Stated exercise A: Retype the part of the dataset entries that opens with the line containing "This screenshot has width=1366, height=844." and runs through the last of the entries, and leave the pictures out.

Passage given:
[Begin]

Petey's giving 100k to anyone who predicts the exact score right?
I'll donate another 5k.


----------



## Crossword

hmm... I'll say Raptors win 99-84


----------



## xavisxavis

Hm...truely inspiring that so many raptor fans on this board support Nets


----------



## trick

xavisxavis said:


> Hm...truely inspiring that so many raptor fans on this board support Nets


more nets wins = more chance to topple sixers from the eigth spot = better pick for raptors via trade of acquiring sixers' pick.


----------



## DwyaneWade

im sayin 92-85 raps


----------



## JS03

I say 
Toronto Raptors 94
New Jersey Nets 90


----------



## JS03

wow...there are so many VC/raps articles. This is one really hyped up game.


----------



## hellrazor

88-87 raps.
Vince misses 23-footer just before the buzzer goes ala 2001 playoffs conference semi-finals, game 7.


----------



## JuniorNoboa

Nets fans are delusional.

Making such comments are entirely acceptable as there supermod, has called us a bunch of whiners. Bring it on

http://basketballboards.net/forum/showthread.php?t=158901


----------



## Turkish Delight

JuniorNoboa said:


> Nets fans are delusional.

[End]

Stated exercise B: Echo the part of the forum thread on score predictions that opens with the words containing "wow...there are so" and closes with "semi-finals, game 7.", without changes.

[Dataset entries]

[Begin]

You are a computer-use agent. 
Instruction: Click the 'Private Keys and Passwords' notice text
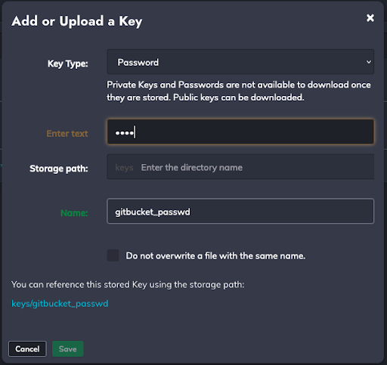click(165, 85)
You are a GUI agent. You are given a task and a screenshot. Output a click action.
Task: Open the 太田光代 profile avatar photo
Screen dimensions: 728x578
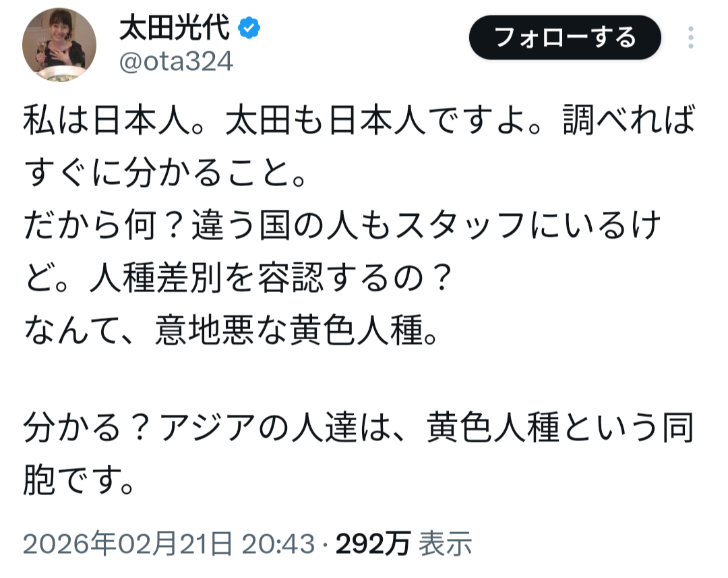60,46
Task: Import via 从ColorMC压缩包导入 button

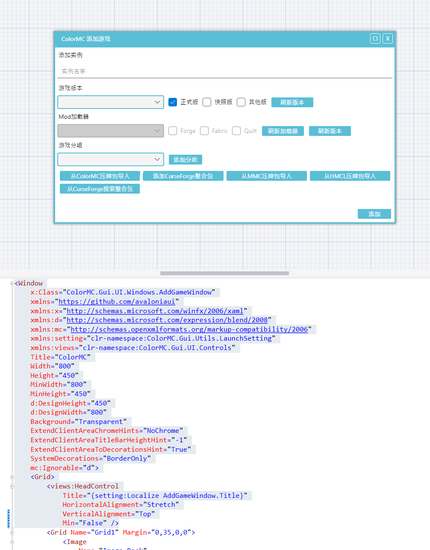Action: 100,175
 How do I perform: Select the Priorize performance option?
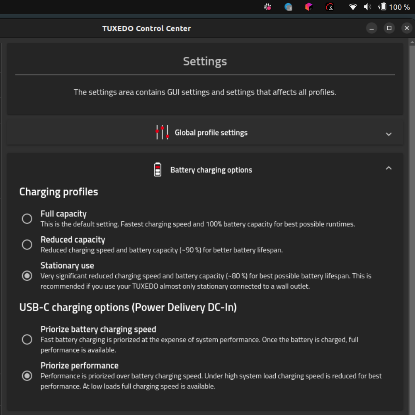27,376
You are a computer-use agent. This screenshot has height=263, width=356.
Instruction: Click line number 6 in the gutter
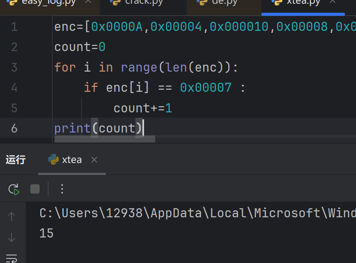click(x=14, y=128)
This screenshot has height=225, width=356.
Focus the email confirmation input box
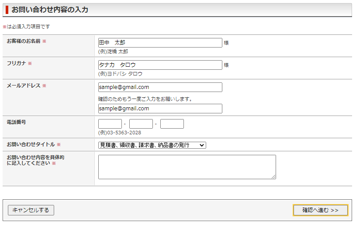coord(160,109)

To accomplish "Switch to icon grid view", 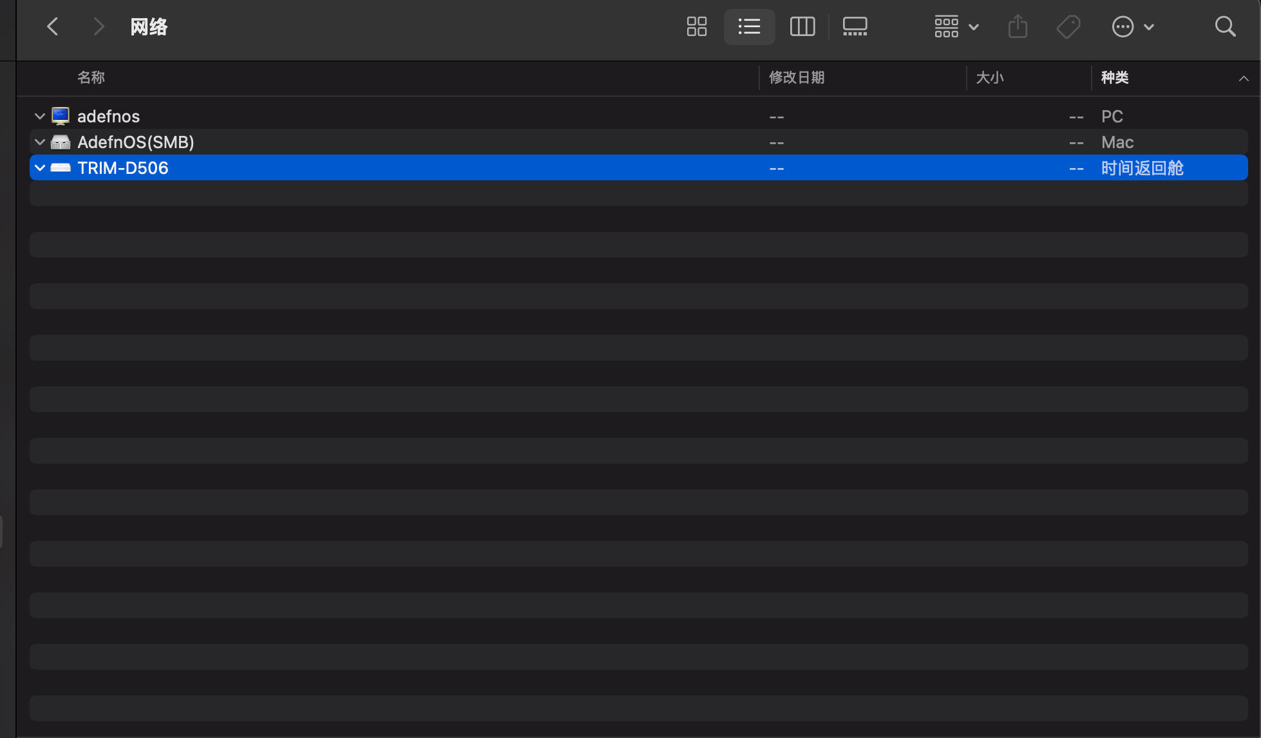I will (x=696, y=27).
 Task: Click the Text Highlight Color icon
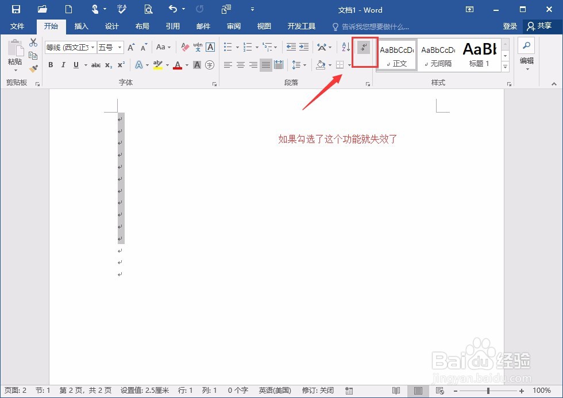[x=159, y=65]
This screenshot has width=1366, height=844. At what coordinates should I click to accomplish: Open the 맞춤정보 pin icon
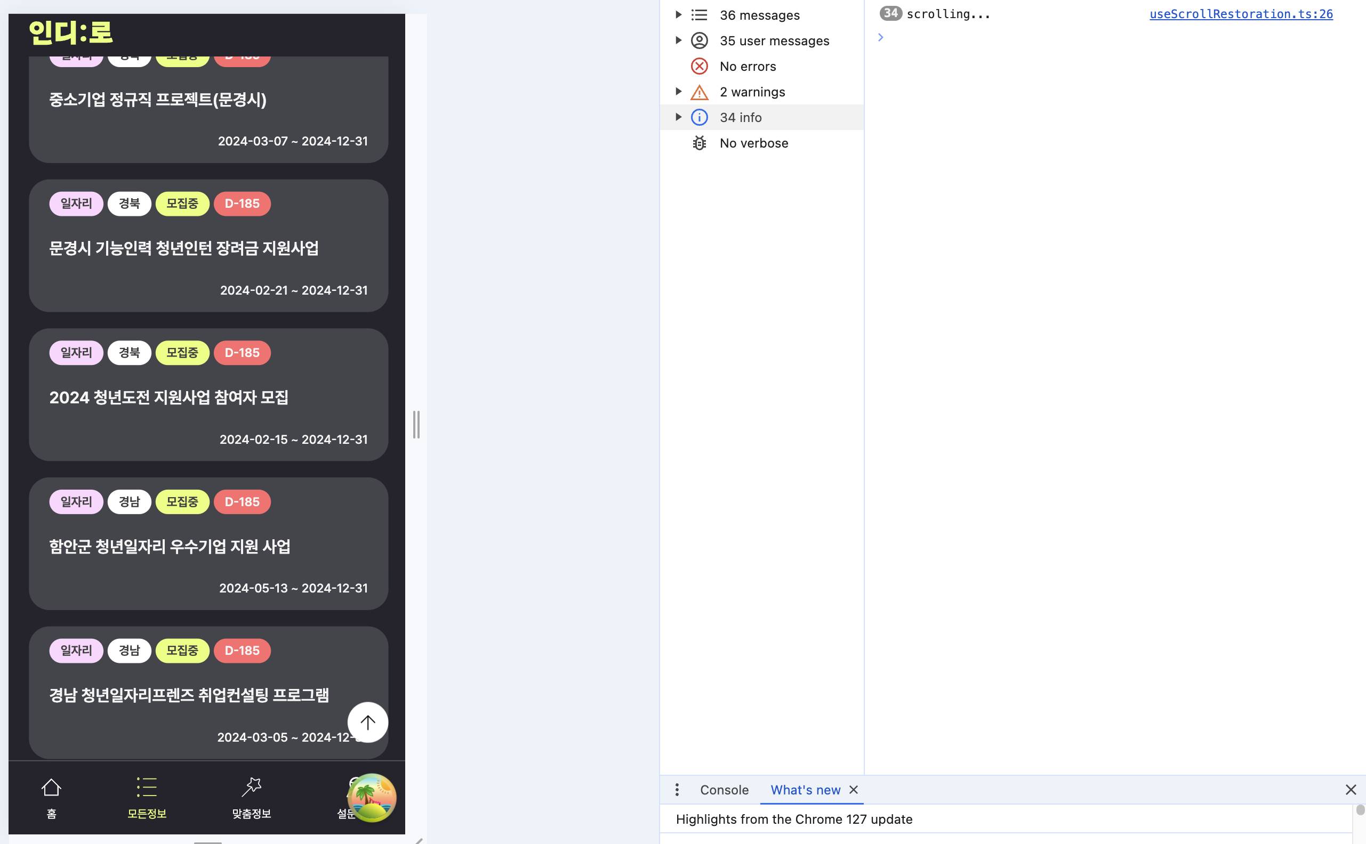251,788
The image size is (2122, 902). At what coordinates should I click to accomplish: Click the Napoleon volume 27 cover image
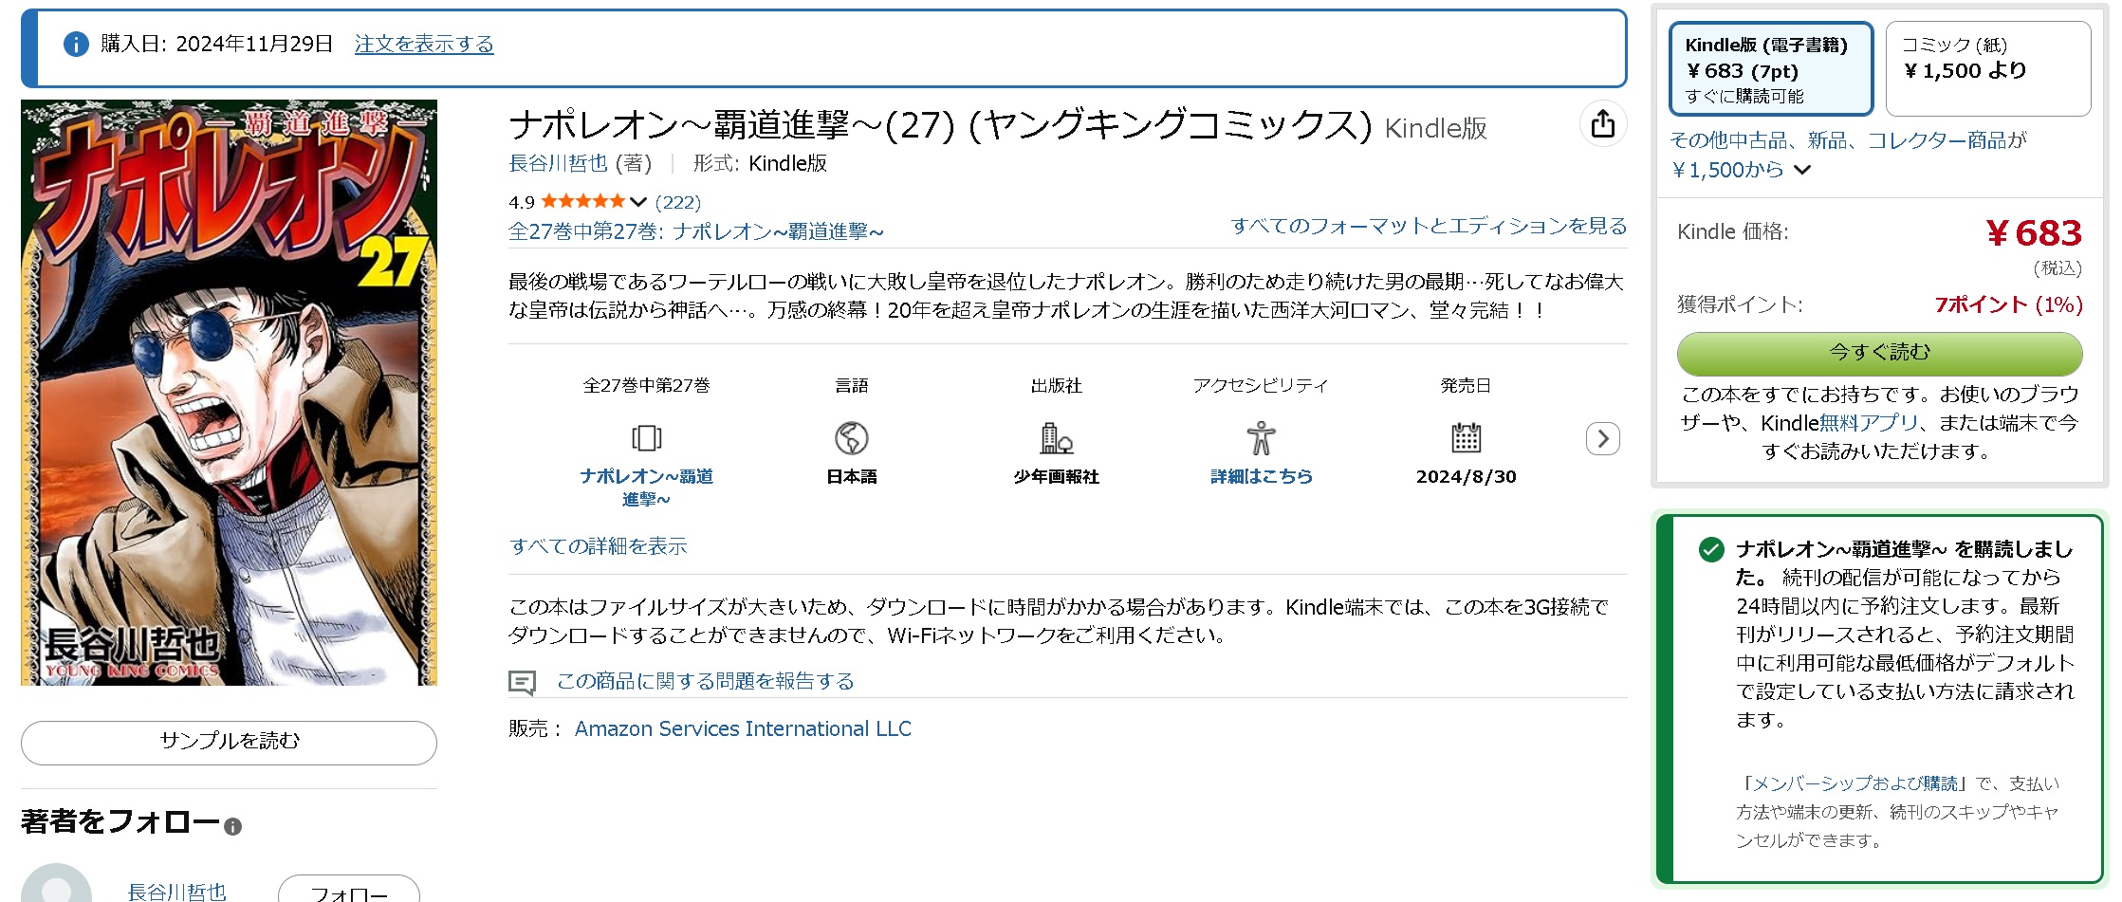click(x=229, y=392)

[End]

Right answer A:
This screenshot has width=1366, height=844. At what coordinates should I click to accomplish: Open the 맞춤정보 pin icon
251,788
The image size is (2122, 902). At what coordinates should I click to accomplish: Click the Napoleon volume 27 cover image
click(x=229, y=392)

Right answer B:
wow...there are so many VC/raps articles. This is one really hyped up game.


----------



## hellrazor

88-87 raps.
Vince misses 23-footer just before the buzzer goes ala 2001 playoffs conference semi-finals, game 7.